[Data]
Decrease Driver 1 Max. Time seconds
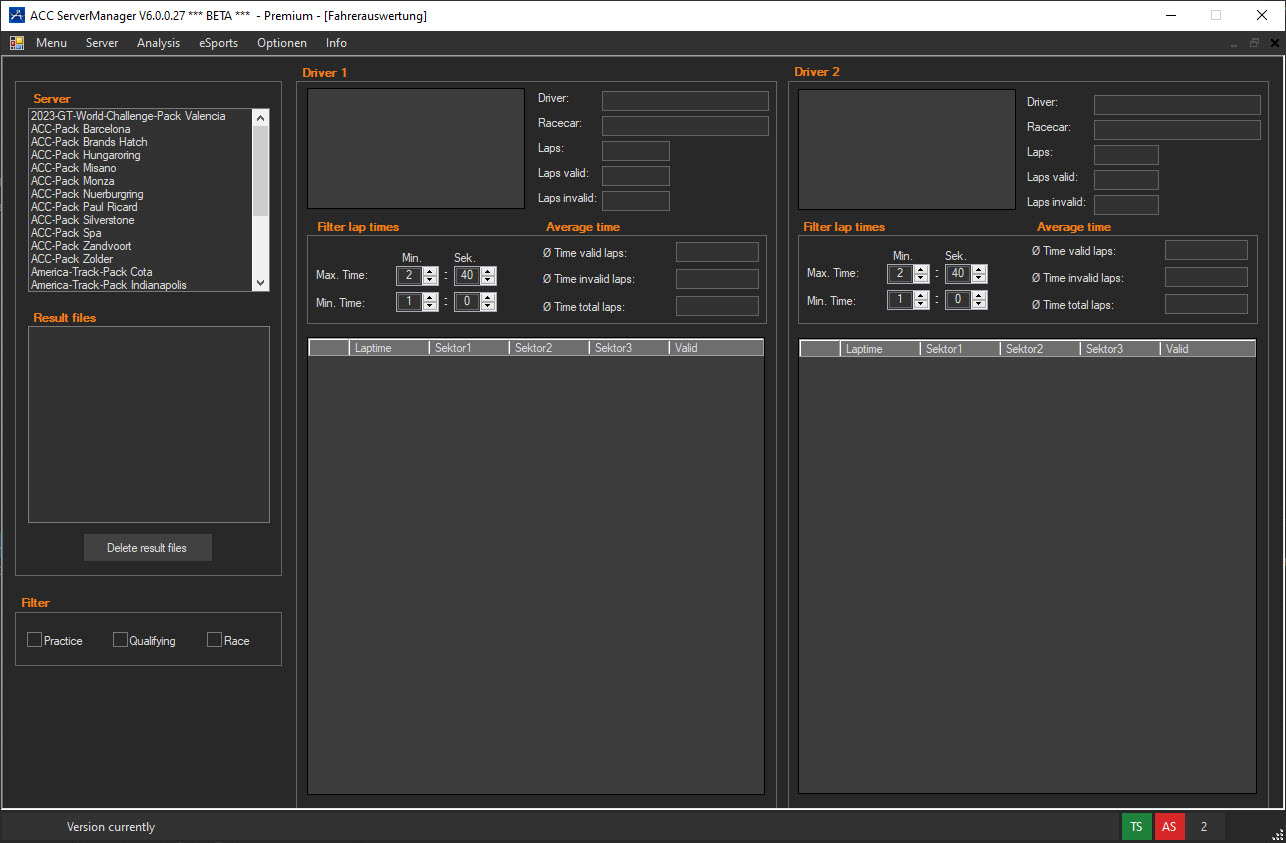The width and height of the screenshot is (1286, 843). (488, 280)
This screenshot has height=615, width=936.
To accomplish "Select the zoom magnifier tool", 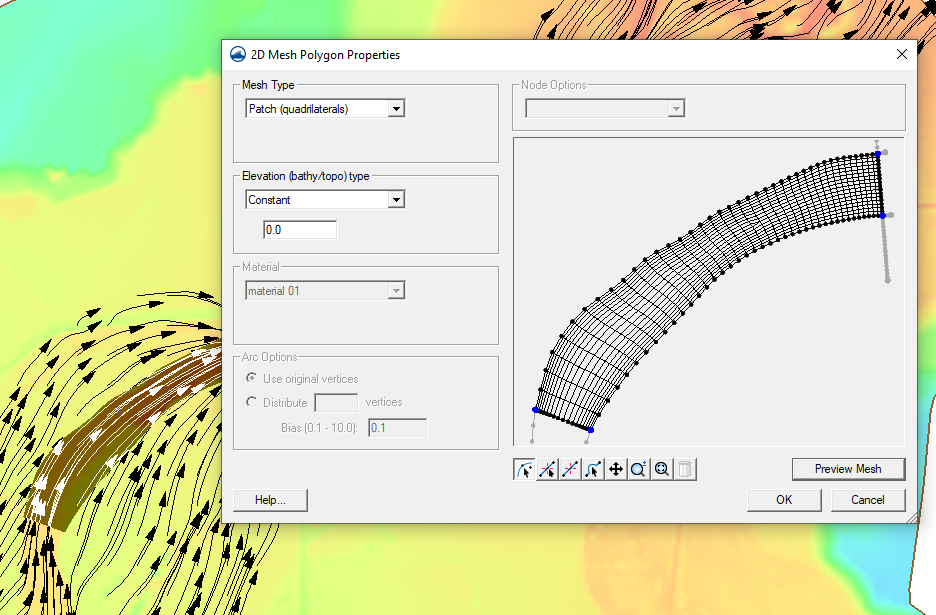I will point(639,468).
[/Data]
[Data]
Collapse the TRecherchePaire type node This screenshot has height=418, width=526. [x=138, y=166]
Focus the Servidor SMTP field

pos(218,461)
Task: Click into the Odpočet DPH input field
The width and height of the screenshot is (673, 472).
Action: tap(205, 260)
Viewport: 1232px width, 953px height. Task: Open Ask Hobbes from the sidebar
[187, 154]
[/Data]
[Data]
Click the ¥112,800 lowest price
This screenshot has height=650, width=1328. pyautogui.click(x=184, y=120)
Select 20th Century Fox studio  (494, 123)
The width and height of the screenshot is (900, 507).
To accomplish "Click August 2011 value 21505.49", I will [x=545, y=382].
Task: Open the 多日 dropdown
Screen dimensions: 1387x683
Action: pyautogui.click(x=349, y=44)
[/Data]
**Directions**
What is asked for is an exact copy of the lines above from the one containing "Click the ¥112,800 lowest price" through the one containing "Task: Open the 多日 dropdown", and only those.

**Exercise solution**
Click the ¥112,800 lowest price
This screenshot has height=650, width=1328. pyautogui.click(x=184, y=120)
Select 20th Century Fox studio  (494, 123)
The width and height of the screenshot is (900, 507).
To accomplish "Click August 2011 value 21505.49", I will [x=545, y=382].
Task: Open the 多日 dropdown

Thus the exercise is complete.